**** SUPPLIED RECORDS

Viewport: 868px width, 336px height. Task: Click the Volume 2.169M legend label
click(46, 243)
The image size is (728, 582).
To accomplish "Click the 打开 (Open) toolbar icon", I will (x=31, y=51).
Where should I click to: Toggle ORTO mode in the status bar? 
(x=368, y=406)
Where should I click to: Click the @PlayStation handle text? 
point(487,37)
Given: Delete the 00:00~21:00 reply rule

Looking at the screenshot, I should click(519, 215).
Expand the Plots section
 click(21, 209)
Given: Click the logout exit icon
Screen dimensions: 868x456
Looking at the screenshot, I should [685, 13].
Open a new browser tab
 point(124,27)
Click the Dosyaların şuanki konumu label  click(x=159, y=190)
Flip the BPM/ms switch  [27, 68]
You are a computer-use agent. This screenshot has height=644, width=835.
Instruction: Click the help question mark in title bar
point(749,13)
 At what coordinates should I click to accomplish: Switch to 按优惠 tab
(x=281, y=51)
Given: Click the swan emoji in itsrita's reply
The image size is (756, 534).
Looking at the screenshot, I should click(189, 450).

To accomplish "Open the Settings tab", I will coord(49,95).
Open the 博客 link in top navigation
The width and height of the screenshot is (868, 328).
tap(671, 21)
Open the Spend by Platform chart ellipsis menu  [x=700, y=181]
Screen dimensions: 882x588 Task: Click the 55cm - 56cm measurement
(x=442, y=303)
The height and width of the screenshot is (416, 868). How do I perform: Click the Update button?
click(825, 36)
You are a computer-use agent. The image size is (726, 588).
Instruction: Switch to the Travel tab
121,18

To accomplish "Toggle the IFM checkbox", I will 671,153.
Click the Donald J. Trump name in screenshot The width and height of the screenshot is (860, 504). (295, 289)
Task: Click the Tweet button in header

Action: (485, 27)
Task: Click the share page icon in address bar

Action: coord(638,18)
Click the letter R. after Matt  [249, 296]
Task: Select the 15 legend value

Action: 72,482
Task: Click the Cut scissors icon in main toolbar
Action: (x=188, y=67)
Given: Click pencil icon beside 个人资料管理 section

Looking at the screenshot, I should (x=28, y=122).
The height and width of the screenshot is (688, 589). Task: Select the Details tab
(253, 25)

********

(WORK REQUIRED) Copy each line holding the word "agent" from the listing above.

(OUTPUT OF THE TASK)
You are a computer-use agent. This screenshot has height=644, width=835.
You are a computer-use agent. The image size is (726, 588).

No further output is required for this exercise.